This robot could help plant 1 trillion trees
Robot foresters could help to speed up reforestation projects across the world. Image: Milrem Robotics
- Conservationists say we need to plant one trillion trees to help slow climate change.
- Now a robot forester has been developed to help speed up reforestation.
- The robot is capable of planting a hectare of trees in under six hours.
- The vehicles can also be used to prepare the ground for planting, and can even plough snow.
Robots help us in many ways – from assembly lines to looking after the elderly. Now they’re turning their attention to combating climate change by helping to plant trees.
Milrem Robotics, an Estonian company which started off building autonomous tanks, has developed an autonomous robot forester that can plant and nurture young trees. The new robot planter carries up to 300 saplings and can plant a hectare of forest in less than six hours.
Although the robot forester is primarily designed for working in commercial forests, the designers say they believe it could be used to restore natural forests too.
Tackling deforestation
Deforestation contributes 15% of all global greenhouse gas emissions, yet, according to the World Economic Forum’s platform for the trillion trees community (1t.org), the amount of carbon captured by existing forests could be doubled simply by adopting sensible forestry practices.
We lose 10 million hectares of trees every year to agriculture and logging and conservationists say we need to plant a trillion trees to reverse forest cover loss and help slow climate change. A mature tree can capture an average of 0.62 metric tons of carbon dioxide over its lifetime – equivalent to the carbon emissions from driving a car 2,400 kilometres.
Tree planting is just one of a range of measures needed to combat climate change and scientists say it’s important to plant the right trees in the right place for it to be effective.
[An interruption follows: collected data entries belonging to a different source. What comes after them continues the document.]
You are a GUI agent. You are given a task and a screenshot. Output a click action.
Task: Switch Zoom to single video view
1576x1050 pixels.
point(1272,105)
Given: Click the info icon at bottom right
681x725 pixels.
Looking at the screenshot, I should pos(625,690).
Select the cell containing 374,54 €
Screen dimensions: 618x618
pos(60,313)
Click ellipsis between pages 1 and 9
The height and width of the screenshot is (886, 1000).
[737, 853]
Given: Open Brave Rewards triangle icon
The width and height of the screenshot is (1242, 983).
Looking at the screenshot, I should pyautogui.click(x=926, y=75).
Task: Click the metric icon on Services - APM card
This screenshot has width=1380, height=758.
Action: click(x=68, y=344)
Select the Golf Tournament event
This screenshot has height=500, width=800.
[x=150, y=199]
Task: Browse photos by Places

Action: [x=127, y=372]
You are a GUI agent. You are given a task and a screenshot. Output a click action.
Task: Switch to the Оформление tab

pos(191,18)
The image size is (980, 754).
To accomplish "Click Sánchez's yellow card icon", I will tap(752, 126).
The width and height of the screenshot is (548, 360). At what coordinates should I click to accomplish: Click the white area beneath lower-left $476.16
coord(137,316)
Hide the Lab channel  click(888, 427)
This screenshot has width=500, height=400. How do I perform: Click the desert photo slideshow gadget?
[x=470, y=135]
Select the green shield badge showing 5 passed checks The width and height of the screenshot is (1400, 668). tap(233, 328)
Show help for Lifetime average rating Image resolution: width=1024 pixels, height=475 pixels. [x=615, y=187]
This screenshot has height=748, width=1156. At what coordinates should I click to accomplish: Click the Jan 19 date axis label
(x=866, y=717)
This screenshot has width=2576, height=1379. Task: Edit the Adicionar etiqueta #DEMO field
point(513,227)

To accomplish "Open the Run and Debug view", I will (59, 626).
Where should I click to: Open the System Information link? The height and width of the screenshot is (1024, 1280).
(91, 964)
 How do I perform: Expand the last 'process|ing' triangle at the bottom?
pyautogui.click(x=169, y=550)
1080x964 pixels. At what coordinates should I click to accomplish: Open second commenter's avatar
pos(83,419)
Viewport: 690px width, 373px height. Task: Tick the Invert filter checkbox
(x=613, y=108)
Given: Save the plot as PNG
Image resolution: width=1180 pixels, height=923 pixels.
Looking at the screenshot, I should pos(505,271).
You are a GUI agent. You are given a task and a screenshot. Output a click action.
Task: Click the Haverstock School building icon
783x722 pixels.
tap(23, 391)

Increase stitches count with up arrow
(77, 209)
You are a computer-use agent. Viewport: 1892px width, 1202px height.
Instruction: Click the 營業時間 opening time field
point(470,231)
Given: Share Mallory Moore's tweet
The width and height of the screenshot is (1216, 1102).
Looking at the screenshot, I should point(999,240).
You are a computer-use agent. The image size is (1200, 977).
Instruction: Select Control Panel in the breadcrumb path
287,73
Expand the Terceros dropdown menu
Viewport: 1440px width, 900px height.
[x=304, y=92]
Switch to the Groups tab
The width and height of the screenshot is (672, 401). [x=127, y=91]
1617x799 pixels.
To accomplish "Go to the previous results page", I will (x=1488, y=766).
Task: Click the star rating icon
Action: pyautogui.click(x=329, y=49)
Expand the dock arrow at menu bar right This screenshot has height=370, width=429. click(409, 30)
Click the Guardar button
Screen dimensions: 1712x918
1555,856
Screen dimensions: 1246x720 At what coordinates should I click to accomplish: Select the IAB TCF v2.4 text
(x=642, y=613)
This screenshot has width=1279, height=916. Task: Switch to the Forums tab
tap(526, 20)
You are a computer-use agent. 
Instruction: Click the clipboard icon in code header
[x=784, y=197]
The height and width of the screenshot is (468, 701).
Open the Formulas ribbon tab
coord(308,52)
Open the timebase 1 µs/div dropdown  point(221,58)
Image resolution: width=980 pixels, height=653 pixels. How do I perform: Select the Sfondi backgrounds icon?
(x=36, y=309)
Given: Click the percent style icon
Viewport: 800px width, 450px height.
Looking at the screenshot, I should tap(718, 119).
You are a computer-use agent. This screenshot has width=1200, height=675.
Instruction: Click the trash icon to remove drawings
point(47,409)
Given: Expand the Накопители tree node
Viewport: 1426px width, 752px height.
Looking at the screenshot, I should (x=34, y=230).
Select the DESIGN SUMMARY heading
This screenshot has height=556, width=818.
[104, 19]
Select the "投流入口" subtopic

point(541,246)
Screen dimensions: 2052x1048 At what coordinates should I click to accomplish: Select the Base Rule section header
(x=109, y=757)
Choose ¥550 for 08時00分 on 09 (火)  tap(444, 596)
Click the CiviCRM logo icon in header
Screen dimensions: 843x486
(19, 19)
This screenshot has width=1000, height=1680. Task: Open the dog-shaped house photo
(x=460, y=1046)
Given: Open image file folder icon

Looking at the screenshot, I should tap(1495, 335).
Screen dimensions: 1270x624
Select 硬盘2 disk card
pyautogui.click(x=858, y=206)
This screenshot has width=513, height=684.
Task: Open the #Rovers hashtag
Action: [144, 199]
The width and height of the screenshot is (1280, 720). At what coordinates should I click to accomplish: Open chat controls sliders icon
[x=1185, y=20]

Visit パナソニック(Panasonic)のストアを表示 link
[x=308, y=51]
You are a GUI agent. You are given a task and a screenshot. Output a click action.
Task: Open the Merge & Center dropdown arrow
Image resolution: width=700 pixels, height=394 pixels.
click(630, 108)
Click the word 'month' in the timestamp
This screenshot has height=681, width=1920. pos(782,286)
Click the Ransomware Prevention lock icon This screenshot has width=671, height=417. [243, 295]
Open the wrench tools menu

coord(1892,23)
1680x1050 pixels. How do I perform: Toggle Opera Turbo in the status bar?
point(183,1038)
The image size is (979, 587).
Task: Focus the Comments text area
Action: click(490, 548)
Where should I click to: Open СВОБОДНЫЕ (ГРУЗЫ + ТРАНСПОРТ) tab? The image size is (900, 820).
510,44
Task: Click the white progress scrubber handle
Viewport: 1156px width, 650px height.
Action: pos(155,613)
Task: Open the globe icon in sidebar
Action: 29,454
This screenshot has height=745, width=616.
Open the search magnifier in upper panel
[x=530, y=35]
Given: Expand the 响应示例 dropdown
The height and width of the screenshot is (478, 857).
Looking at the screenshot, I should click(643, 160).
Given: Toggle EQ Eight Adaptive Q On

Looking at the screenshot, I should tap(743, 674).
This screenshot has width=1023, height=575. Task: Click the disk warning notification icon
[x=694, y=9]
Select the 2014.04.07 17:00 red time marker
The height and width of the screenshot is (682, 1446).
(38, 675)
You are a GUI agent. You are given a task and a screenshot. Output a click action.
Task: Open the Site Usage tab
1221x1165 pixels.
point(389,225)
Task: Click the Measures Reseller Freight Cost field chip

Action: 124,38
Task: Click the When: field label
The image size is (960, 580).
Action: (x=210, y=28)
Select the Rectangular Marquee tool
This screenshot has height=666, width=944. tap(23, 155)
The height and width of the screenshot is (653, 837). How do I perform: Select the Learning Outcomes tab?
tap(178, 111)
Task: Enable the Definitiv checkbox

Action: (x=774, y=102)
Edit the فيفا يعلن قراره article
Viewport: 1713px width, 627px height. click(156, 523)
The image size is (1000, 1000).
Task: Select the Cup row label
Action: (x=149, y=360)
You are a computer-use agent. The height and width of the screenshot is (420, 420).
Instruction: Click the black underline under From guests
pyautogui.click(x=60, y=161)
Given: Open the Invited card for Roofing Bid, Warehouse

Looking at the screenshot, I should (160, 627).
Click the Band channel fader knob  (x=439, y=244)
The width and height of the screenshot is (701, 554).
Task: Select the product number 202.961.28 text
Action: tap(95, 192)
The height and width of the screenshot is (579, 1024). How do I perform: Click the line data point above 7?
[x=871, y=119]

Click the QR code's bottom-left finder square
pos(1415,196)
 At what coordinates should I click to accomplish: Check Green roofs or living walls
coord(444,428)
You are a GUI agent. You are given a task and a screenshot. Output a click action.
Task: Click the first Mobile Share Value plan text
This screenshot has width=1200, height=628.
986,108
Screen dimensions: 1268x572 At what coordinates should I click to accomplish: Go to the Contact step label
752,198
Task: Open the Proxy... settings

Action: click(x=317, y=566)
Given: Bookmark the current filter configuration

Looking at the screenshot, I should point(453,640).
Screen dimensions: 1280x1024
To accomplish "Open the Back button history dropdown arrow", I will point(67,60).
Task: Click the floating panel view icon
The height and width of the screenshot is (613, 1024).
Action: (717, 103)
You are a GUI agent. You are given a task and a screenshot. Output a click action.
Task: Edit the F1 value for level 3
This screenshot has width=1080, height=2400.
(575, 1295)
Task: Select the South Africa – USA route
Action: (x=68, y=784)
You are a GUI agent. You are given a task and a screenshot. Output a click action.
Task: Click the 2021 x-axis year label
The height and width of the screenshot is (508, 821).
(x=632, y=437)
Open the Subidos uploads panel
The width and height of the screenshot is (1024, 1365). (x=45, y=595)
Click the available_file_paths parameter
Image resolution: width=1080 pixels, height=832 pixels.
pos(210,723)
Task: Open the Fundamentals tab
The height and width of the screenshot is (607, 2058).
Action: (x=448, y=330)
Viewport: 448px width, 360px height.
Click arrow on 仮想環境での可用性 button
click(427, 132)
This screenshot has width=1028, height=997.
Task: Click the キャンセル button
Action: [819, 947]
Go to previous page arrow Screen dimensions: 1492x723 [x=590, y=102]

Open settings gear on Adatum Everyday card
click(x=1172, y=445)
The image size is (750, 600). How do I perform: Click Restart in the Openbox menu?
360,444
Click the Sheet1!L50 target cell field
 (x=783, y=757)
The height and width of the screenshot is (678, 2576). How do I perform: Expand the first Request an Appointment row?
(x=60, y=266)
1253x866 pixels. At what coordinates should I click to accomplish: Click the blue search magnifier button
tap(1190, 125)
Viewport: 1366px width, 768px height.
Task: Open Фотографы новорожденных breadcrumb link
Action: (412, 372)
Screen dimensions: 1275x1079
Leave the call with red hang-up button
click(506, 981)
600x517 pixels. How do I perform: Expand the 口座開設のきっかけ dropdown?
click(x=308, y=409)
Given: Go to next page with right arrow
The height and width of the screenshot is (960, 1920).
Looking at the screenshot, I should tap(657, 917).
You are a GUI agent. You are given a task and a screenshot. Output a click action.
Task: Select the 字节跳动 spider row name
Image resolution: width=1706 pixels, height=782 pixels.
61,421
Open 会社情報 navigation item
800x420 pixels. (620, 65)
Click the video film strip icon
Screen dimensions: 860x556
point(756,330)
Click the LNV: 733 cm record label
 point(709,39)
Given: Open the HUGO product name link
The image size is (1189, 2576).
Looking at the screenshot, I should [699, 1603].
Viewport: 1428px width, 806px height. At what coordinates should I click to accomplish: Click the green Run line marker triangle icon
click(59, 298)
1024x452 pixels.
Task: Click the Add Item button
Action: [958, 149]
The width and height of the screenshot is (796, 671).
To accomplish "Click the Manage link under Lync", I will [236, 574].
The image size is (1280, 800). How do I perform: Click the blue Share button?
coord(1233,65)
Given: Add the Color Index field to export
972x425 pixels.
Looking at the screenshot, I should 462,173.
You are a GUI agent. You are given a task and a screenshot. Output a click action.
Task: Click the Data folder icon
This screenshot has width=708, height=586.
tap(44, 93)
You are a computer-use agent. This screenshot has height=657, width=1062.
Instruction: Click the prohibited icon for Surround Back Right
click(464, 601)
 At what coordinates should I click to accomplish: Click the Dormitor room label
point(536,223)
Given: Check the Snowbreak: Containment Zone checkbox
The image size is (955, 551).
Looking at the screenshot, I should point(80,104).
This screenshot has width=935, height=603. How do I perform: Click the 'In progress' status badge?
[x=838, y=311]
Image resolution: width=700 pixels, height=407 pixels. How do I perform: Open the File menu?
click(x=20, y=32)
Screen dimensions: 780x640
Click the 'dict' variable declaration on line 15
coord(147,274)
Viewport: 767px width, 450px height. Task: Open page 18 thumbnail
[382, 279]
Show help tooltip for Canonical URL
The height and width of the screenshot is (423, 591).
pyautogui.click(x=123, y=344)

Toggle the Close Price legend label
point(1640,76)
So reforestation efforts need all the help they can get.
Faster reforestation
The robotic planters are equipped with Lidar (Light Detection and Ranging) which uses laser pulses to build up a three-dimensional image of the robots’ surroundings and global positioning (GPS) to navigate precisely across the terrain.
How UpLink is helping to find innovations to solve challenges like this
The position of each sapling is logged in a database as it is planted, which means that a specialized brushcutter version of the robot forester can cut back competing growth without harming the young trees.
The robots were developed in partnership with the University of Tartu, Tallinn University of Technology (TalTech) and the Estonian University of Life Sciences and the project has been backed by a $2.4 million grant from the European Union.
A trillion trees
Makers Milrem Robotics say their robot vehicles can also be used to prepare the ground for planting by towing ploughs. In addition, they have been adapted to carry ploughs of a different kind, clearing snow from the streets of the capital Tallinn.
These robotic planters are just one of the many new solutions beginning to surface in time for the decade of delivery on climate change. The World Economic Forum’s UpLink platform, alongside 1t.org, is helping innovations like this scale their efforts to conserve, restore and grow a trillion trees by 2030.